Was machst du sonst während des Turniers?
Ich telefoniere viel (schmunzelt). Vorgestern bin ich mit Davit Lobzhanidze für
seine Frau Rosen kaufen gegangen, selbst habe ich mir ein paar Stiefel gegönnt.
Wenn es klappt, möchte ich in die Karaoke-Bar. Meine Lieblingssongs sind „Ein
bisschen Frieden“ von Nicole und „These boots are made for walking“ von Nancy
Sinatra (lacht).
Was fasziniert dich am Schach?
Die Kriegsführung. Es ist ähnlich wie bei meiner Ausbildung bei der Bundeswehr.
Erst werden die Bauern geopfert, die stärkste Figuren werden geschützt. Der
Gegner versucht diese abzuschießen. (zeigt Kriechübung, da sie selbst bei der
Bundeswehr nur ein „Bauer“ ist).
Wie ist dein Verhältnis zur Presse?
Gut. Meistens sind die Leute nett. Jetzt ist es ein wenig stressig wegen der
Olympiade. Vor ein paar Tagen wollte ein Reporter von der Deutschen Welle
unbedingt Fernsehaufnahmen machen. Ich sollte mir am Montag oder Dienstag drei
Stunden Zeit nehmen – direkt vor der Olympiade. Ich sagte ihm nach Rücksprache
mit unserem Nationaltrainer, das funktioniere nicht. Und da wurde der Typ frech.
Er meinte, ich sei unprofessionell. Er kannte noch nicht einmal den Namen
unseres Trainers. Wer hier unprofessionell arbeitet, kann sich jeder selbst
ausmalen. Ich werde auch manchmal während einer laufenden Partie angesprochen,
das ist sehr störend. Sonst macht es Spaß, auch wenn Reportagen und Portraits
für mich manchmal sehr anstrengend sind.
Was liegt dir sonst auf dem Herzen?
Ich bin Aktivensprecherin im Deutschen Schachbund. Mir fällt immer die
Ungleichbehandlung von Männern und Frauen im Schach und insbesondere in unserem
Schachbund auf. Ich weiß, dass Geldmangel herrscht. Aber immer werden die Männer
bevorzugt, das ist ungerecht. Als es darum ging, einen zweiten Trainer zu
verpflichten, haben die Männer mit Christopher Lutz natürlich einen starken
Großmeister bekommen. Bei Frauen ist dafür keine Position vorgesehen, obwohl es
vorher ausgemacht wurde.
Du bist selbst aktiv geworden.
Wir haben mit Marta und Keti zwei weitere Spielerinnen in den Top 100 der Welt.

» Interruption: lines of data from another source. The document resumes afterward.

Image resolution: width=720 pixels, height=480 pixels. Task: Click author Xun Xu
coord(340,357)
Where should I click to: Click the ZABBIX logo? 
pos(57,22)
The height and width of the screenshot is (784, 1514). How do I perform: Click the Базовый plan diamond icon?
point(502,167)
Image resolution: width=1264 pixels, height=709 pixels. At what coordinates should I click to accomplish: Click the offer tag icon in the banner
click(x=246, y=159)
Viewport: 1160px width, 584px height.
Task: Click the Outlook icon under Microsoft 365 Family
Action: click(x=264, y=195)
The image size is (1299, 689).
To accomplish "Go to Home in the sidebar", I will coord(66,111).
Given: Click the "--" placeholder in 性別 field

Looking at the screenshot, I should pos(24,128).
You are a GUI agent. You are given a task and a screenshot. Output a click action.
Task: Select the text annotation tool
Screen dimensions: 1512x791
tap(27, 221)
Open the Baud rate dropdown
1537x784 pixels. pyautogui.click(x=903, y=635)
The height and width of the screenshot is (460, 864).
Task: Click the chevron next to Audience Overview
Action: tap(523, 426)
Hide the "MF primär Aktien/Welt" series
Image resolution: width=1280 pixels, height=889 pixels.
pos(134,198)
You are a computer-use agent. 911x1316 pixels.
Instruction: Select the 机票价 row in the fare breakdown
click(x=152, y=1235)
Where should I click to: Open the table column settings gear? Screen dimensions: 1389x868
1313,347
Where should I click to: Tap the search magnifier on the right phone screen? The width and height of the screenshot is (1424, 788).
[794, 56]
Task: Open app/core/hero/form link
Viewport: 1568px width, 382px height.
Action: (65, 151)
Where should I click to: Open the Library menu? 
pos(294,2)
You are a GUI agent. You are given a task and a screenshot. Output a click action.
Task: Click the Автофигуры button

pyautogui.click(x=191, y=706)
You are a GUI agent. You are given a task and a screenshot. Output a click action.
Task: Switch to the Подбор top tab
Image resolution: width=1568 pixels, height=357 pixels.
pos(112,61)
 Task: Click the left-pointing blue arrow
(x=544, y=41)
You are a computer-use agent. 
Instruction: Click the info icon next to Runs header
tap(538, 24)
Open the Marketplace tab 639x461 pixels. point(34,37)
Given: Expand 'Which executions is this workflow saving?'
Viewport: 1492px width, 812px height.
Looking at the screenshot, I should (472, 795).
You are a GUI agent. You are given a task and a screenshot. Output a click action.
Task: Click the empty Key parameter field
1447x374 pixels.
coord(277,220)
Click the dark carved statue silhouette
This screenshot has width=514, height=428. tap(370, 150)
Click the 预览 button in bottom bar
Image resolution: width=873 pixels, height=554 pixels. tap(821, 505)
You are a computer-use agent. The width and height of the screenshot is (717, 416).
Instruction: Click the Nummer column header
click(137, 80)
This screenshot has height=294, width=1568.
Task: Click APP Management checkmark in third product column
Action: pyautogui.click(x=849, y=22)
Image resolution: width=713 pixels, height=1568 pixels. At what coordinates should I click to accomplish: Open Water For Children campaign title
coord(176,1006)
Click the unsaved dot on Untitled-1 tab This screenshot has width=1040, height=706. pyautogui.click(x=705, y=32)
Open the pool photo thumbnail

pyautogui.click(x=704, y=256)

Als vom Schachbund nichts kam, habe ich mich selbst um einen zweiten Trainer
bemüht, den Georgier Davit Shengelia gewonnen, der in Wien lebt und mit mir im
Herren-Bundesligateam in Berlin spielt. Hier sollte Davit dann bei der
Jugendnationalmannschaft wohnen, das wäre eine halbe Stunde von unserem Hotel
entfernt gewesen. Das hätte die Vorbereitung erheblich erschwert. Ich bin
deswegen mit meiner Mannschaftskollegin Sarah in ein Doppelzimmer gezogen, so
dass Davit nun doch ein Zimmer in unserer Nähe hat.